Then I went to college and I stopped playing team sports, but I knew that if I stopped being active I would gain weight so I still took classes off and on at our athletic center or at a nearby gym for the next four years. Since then, I have been what you’d call and off and on gym goer. Not what I’d have ever considered is an “athlete”.
In my mind, an athlete was someone who was on an organized team and was paid professionally to do it or if you’re on a high school or college level, someone who trains to play competitively. Me going to Pure Barre a few times a week did not categorize me as an athlete. And that was still my thought process until I started the mentorship program with Nike that I am doing now.
When I first signed up for this program through Chicago Ideas I even checked with the organizer/producer to make sure I didn’t need to be a “runner” because sure, I exercise but I’m not running 8 miles a day or anything. She assured me they were looking for all kinds of athletes. I sort of chuckled at the word athlete, but I knew I would make a good mentor since I love motivating young women. And then I went to my first event and felt like such a fraud.
Our first time meeting our mentees was a few weeks ago at the USWT soccer exhibition game. We got to meet them before the game and make posters, eat lunch, play games and then went to watch the game with girls. The girl I am paired with, Ashley, is a cross country runner – something I know nothing about other than I know you run…a lot. The other mentor Ashley was paired with is a marathon runner and I automatically felt like I shouldn’t even be there. Not only was Kathleen what I considered a real “athlete”, but all the other women in the room also seemed to be more of what you would consider an athlete. A lot of the mentors own fitness studios, played sports at a college level, or have run 5+ marathons. And then there was me – a plus-size woman who exercises occasionally.

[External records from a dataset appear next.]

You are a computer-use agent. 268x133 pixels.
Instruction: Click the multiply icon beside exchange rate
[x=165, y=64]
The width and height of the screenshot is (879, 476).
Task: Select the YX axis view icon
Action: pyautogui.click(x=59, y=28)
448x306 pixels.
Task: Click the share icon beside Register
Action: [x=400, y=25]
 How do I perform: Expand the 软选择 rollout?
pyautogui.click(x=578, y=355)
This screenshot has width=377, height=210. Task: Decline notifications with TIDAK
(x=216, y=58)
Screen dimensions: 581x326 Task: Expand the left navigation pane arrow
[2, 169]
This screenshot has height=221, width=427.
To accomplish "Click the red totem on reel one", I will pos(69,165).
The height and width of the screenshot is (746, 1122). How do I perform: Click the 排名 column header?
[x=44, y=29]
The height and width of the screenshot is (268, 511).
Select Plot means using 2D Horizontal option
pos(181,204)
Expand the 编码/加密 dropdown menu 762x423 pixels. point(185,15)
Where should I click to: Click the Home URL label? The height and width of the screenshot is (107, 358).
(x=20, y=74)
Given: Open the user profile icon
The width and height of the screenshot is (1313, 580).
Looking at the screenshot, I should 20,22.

Even though I felt like a fraud, I still loved the camaraderie of the group of mentor women and I knew I was still bringing something to the table so this didn’t feel like a total loss. And then we had the 5K yesterday. Like I said, Ashley is a runner so she sped off like a bat out of hell once they said GO and like I said before, I am not a runner. I tried briefly to be one. About 6 years ago, my coworker, Sarah got really into running because our mentor and manager at work were really into it and encouraged us to run the Hot Chocolate 5K with her. For a brief few months, I did the Couch to 5K thing and ran a few 5Ks and tried to run an 8K and then I gave up. Running was just NOT my thing so why try to make it my thing, right? Same thought I had yesterday. Just do what you can and get there. And I did it. I cut a few corners so that I didn’t miss the rest of the day (we had some professional athletes come to talk to the kids after the run!), but I did it. And Ashley was so proud of me. Yes, my mentee was proud of ME. It’s a laughable moment, I know and such a Lifetime movie. Mentor gets a mentee who she learns more from than the mentee learns from her. So cliche. But it’s true.

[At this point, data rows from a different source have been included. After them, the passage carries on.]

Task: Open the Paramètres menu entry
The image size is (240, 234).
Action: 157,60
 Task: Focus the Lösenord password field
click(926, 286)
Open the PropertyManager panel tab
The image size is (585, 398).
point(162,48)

This whole experience, which isn’t over by the way, has taught me that being an athlete is really just a state of mind. I don’t consider myself an athlete because I ultimately I don’t think I do enough to be an athlete, but like Nike co-founder Bill Bowerman said, “If you have a body, you are an athlete.” This is incredibly true. My adamant statement that I’m not an athlete I believe comes from being plus-size at the gym. Being plus comes with an assumption that I’m not active or that I don’t know how to use gym equipment or I’ve never set foot in a gym at all. It doesn’t help when you meet new people and tell them that you played traveling volleyball and they respond with, “oh really? Never would have thought you’d play sports.” And maybe that’s also because I come off as a girly girl, prissy sort of person, but in my mind, it’s because they think I can’t possibly move my body because it’s larger than theirs.

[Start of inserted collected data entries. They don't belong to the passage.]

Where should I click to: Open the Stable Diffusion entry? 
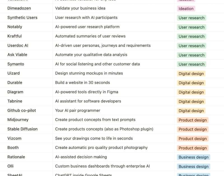click(x=22, y=129)
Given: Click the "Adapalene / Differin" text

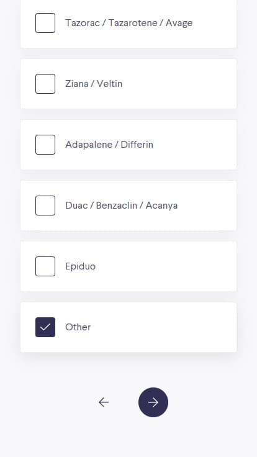Looking at the screenshot, I should point(109,145).
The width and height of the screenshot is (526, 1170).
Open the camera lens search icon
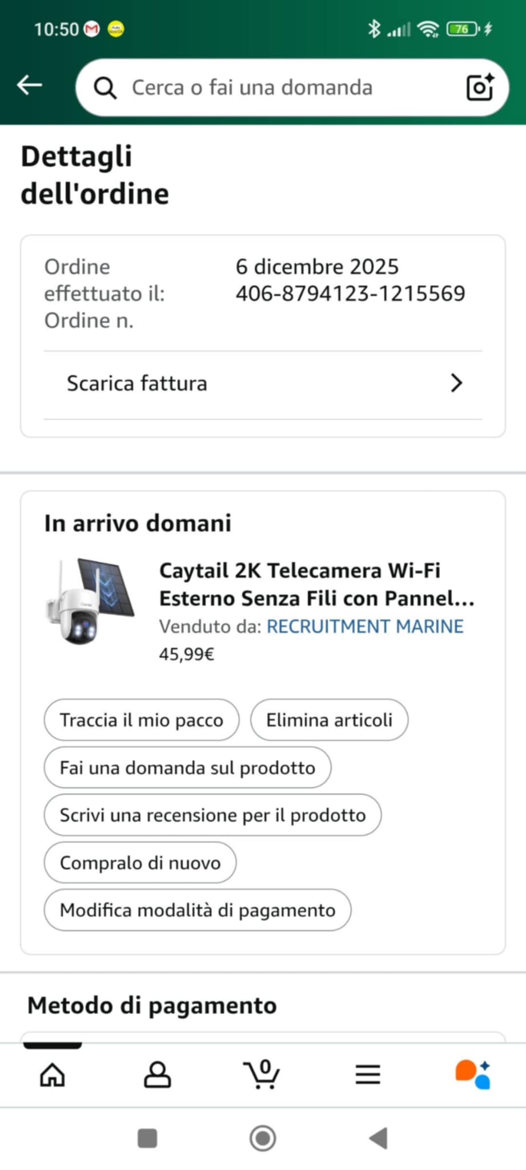(x=480, y=87)
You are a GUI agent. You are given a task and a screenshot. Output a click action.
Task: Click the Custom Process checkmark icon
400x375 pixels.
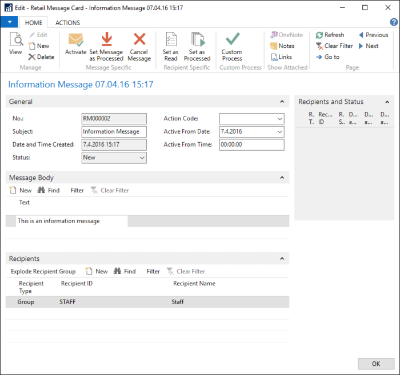point(232,40)
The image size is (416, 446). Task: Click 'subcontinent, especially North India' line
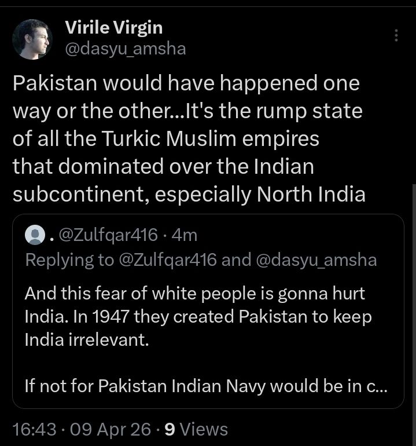[189, 195]
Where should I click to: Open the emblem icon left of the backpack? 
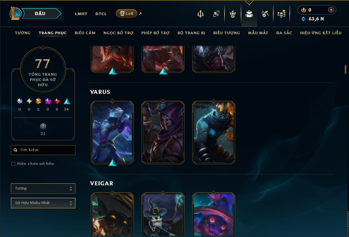coord(232,14)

Sometimes that’s a hindrance for me to want to go to the gym and sometimes it’s not. Sometimes I know I’m strong and other days I believe what I think others see in me. However, I also know the importance of being active. I was a student-athlete once upon a time. I know what strength that gave me – to have a voice, to speak my mind, to get to know other women well. It has taught me so many things that are useful for my corporate world life today. It has taught me that being healthy is important. And I know that is what I am bringing to the table for my mentee. Sure, she is teaching me, but I am teaching her what being strong is just by showing up, by participating, by not giving up.
And I think that’s a much better definition of what an athlete is, don’t you?